═════ MATERIAL
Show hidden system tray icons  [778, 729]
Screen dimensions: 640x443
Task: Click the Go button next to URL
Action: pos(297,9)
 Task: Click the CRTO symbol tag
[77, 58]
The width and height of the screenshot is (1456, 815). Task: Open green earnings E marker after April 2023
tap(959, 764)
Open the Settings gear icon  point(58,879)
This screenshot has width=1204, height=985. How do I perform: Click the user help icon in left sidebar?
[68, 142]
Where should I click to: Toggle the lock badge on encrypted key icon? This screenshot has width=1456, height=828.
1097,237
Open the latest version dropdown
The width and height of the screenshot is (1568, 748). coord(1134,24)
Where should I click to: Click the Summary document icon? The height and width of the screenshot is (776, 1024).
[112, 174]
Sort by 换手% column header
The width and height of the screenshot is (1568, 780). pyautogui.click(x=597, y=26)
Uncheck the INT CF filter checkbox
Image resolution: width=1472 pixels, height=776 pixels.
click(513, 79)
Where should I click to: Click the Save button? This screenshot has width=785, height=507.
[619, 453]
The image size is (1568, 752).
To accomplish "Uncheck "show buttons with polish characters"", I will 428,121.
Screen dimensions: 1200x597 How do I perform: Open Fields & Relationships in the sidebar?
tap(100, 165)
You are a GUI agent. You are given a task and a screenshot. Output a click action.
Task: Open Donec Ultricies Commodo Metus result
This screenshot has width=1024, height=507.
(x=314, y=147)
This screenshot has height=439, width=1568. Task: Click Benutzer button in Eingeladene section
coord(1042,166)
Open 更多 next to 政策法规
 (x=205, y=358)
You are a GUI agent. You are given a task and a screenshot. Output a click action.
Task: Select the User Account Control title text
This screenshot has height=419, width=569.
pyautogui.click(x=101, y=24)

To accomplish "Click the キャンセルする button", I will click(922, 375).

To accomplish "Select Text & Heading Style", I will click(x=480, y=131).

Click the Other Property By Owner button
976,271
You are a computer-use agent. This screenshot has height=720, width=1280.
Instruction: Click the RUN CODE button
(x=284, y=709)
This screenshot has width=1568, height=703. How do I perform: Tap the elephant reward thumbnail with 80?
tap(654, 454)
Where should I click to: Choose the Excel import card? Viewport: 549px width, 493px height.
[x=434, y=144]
══════════
» TASK TO CARRY OUT
How many of the lines above contain the string "Uncheck", with uppercase and lowercase letters treated as different? Reply with the number only.

» ANSWER BELOW
2